▶ **What you should do**: Lay out the rows below as a Markdown table with the columns "No." and "Text": a row number and that row's line, skipping blank lines. Omit the pictures from your answer.

Item coordinate data
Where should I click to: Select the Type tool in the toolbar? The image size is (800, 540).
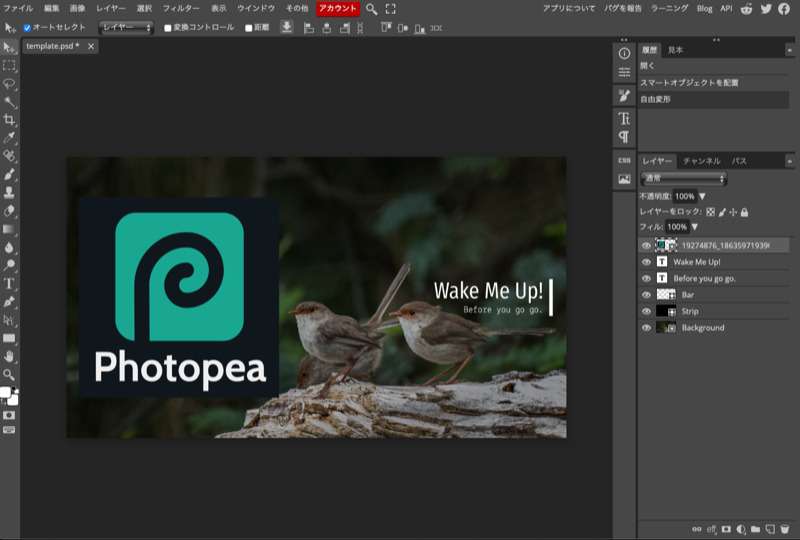point(9,283)
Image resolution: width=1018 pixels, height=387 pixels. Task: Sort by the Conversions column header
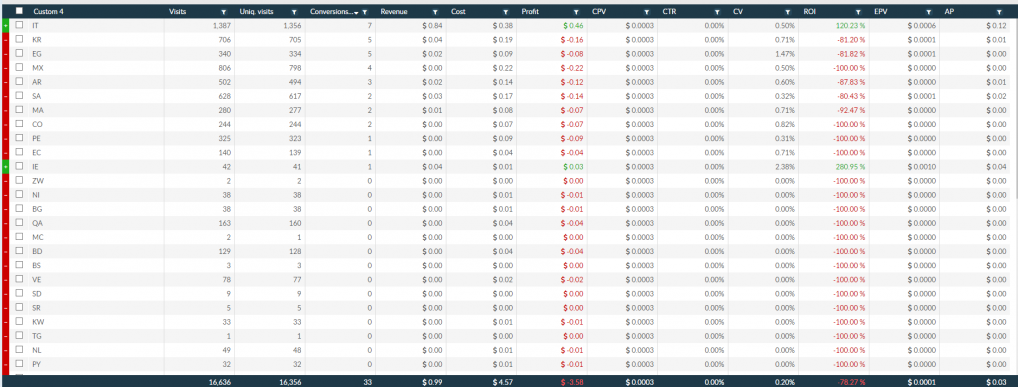pyautogui.click(x=332, y=12)
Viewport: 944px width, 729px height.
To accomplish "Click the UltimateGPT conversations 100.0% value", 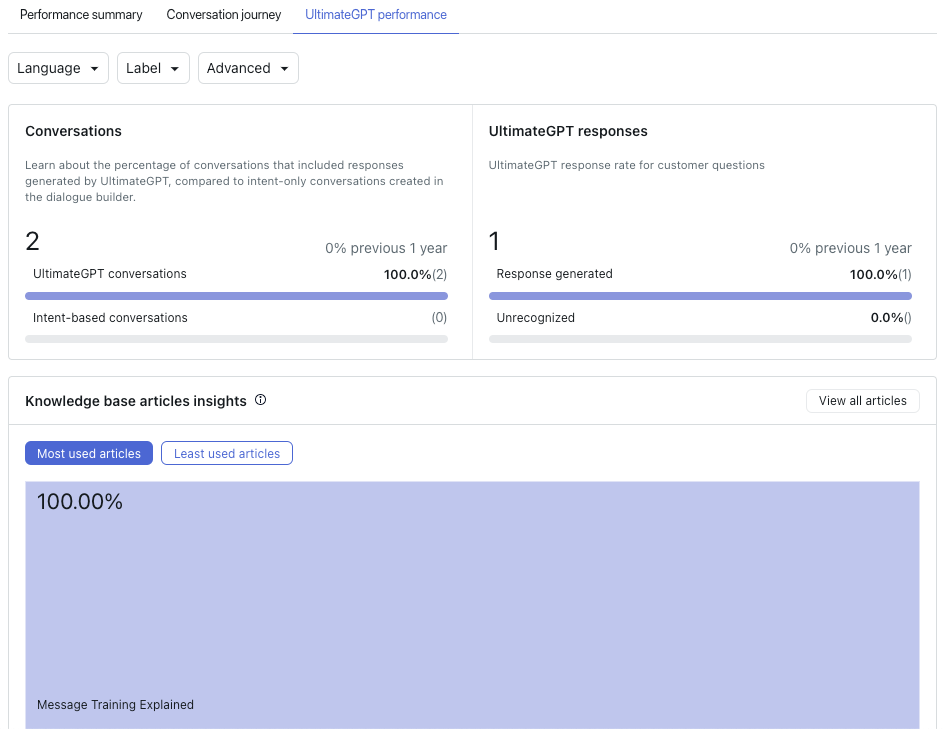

▶ **Task result**:
| No. | Text |
|---|---|
| 1 | Where should I click to: Select the Type tool in the toolbar? The image size is (800, 540). |
| 2 | point(9,283) |
| 3 | Image resolution: width=1018 pixels, height=387 pixels. Task: Sort by the Conversions column header |
| 4 | pyautogui.click(x=332, y=12) |
| 5 | Viewport: 944px width, 729px height. |
| 6 | To accomplish "Click the UltimateGPT conversations 100.0% value",  |